Re: Homosexualité et travail social

Message non lu par Hors sujet » 27 juil. 2006 23:53

bonsoir

et bien j'ai déjà réagi sur le site des moniteurs éducateurs dans la discussion "Homo et Educ "

eviltween , je tiens à te remercier car tes longueurs ont le mérite d'être claires et compréhensibles, alors que je ne comprends RIEN au "sans plus d'emphase" de Neff...
et j'ai beau avoir envie de réfléchir sérieusement à la question, ça ne me donne pas envie d'avoir à lire un autre "pavé" à ajouter dans ma pile gratte ciel...

salima

Re: Homosexualité et travail social

Message non lu par salima » 28 juil. 2006 08:03

en tous cas, le sujet semble épineux, vu les réactions qu'il suscite. réactions plutot...épidermiques? sourire!

l'expression des formes de sexualité dérange?

aux états-unis, quand on rencontre quelqu'un, on lui demande combien il gagne. est-ce à dire qu'il faudrait transformre la question en " avec qui tu baise? et comment?"

que l'on se questionne; ok!
que l'on polémique, non!

la "vraie" question, que j'entends c'est plus "qu'est-ce que la vie privée?"

quelles sont les limites de ma position d'éduc?

est-ce que là, je n'abuse pas du pouvoir que me donne cette fonction?

ça me dérange qu'un profesionnel, à qui un jeune viendrait parler de son questionnement sur ses orientations sexuelles, puisse penser en informer les parents.

pourquoi faire?

doit on, en tant que professionnel, mettre un jeune sous les projecteurs?

quelle part de "vie privée" lui laisse-t-on?

si quelqu'un doit en parler aux parents, n'est-ce pas au jeune de choisir le faire? ou de ne pas le faire?

ne doit-on pas, justement nous, professionnels,permettre aux jeunes prendre leurs résponsabilités et de respecter leurs choix en matière d'interlocuteurs?

est-ce que les adultes disent tout à tout le monde?

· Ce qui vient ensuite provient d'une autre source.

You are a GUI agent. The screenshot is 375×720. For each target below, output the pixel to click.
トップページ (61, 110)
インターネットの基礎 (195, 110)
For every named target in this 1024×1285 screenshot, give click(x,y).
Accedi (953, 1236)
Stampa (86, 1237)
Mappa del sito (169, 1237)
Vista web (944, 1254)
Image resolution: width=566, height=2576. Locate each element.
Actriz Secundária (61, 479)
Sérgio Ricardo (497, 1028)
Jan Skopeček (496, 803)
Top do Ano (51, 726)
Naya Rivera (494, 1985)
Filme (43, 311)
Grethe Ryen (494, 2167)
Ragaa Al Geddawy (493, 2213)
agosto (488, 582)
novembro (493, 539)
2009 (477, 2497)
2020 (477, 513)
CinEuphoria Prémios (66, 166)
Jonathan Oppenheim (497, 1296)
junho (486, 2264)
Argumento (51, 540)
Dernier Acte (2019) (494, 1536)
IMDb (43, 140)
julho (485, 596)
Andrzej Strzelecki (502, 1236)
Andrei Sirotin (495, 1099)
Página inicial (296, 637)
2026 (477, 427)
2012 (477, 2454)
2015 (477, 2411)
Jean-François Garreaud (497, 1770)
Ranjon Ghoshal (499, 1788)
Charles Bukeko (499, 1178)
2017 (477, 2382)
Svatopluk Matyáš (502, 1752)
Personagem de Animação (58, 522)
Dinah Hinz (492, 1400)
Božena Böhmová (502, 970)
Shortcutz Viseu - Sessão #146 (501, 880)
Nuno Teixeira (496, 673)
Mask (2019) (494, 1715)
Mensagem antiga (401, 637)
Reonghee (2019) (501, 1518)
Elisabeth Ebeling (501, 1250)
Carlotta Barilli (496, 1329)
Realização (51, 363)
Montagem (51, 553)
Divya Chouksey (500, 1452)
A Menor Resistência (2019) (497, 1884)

pour moi, le travail d'éduc consiste à permettre à quelqu'un de trouver ou de retrouver le sens de sa propre parole.
on fait avec eux, pas à leur place.Non?

et on les accompagne vers ce moment où eux aussi seront des adultes autonomes.
enfin, c'est ma conception de l'accompagnement éducatif.
leur permettre de devenir des adultes autonomes,responsables et libres(autant que faire se peut).

marie

Re: Homosexualité et travail social

Message non lu par marie » 28 juil. 2006 14:03

Je suis éducatrice et travaille auprès d'ado, mon équipe et moi abordons le sujet de la sexualité lorsque les jeunes nous poses des question et nous parlons de sexualité, de rencontres amoureuses de la même manière qu'il s'agisse d'hétéro ou d'homo.
les jeunes savent qu'ils existe des homo et des hétéro.
le sujet d'homosexualité arrive souvent sur le ton de la rigolade les jeunes se disent entre eux "je ne suis pas homo arrête de me coller etc..."
je pense que dans notre métier, il faut expliquer aux jeunes qu'être homo n'est pas une tarre, pas plus qu'être gros ou mince, cela fait partie de la vie c'et tout!
En aucun cas informer les parents de l'homosexualité de leur jeune n'est a faire car je le rappel cela concerne le jeune lui même et l'homosexualité n'est pas un délit!!!!!!!!

dje

Re: Homosexualité et travail social

Message non lu par dje » 28 juil. 2006 14:13

merci salima pour ton observation je posais la question car je vais entrer en formation et que sur mon lieu de stage si cette situation devait arriver je saurai comment faire et je suivrai ton raisonnement "le travail d'éduc consiste à permettre à quelqu'un de trouver ou de retrouver le sens de sa propre parole.
on fait avec eux, pas à leur place.Non?

et on les accompagne vers ce moment où eux aussi seront des adultes autonomes.
enfin, c'est ma conception de l'accompagnement éducatif.
leur permettre de devenir des adultes autonomes,responsables et libres(autant que faire se peut)".

neff

Re: Homosexualité et travail social

Message non lu par neff » 28 juil. 2006 14:39

Merci pour ces dernières interventions.
Comme certains ont pu le constater le sujet suscite de vives réactions. . Certains ont du mal à parler de l'homosexualité.

Pour les références bibliographiques sur le GENRE,ce sont pour ceux évidemment que le sujet interresse .. ceux qui en ont marre des discours " de comptoir".

Parce qu'il y a effectivement plein d'autres thèmes à aborder autour de l'homosexualité ( sans pour autant ne pas en parler). Ces derniers peuvent être tout autant dérangeant pour certains.